Given problem: Copy the lines of the material below verbatim, starting at the line containing "magenta '2D (n=2)' label" and ending with the line containing "tap(703, 58)", both included.

#### The records

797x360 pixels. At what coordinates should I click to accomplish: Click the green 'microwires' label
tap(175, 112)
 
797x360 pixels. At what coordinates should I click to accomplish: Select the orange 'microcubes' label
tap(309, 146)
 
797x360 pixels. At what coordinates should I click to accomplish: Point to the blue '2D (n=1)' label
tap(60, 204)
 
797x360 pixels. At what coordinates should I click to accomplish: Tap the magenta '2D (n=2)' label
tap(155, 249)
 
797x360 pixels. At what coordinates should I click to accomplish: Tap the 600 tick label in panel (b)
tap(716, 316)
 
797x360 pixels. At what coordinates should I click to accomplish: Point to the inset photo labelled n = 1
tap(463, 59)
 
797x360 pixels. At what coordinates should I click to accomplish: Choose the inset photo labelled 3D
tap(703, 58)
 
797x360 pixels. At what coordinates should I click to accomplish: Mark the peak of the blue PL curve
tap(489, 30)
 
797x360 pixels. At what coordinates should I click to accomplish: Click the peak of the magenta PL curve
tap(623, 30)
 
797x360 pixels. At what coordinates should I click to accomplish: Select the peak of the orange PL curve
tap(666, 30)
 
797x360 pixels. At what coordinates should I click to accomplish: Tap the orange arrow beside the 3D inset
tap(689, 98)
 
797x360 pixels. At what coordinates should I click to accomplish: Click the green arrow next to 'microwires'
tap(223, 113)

########

Result:
797x360 pixels. At what coordinates should I click to accomplish: Tap the magenta '2D (n=2)' label
tap(155, 249)
 
797x360 pixels. At what coordinates should I click to accomplish: Tap the 600 tick label in panel (b)
tap(716, 316)
 
797x360 pixels. At what coordinates should I click to accomplish: Point to the inset photo labelled n = 1
tap(463, 59)
 
797x360 pixels. At what coordinates should I click to accomplish: Choose the inset photo labelled 3D
tap(703, 58)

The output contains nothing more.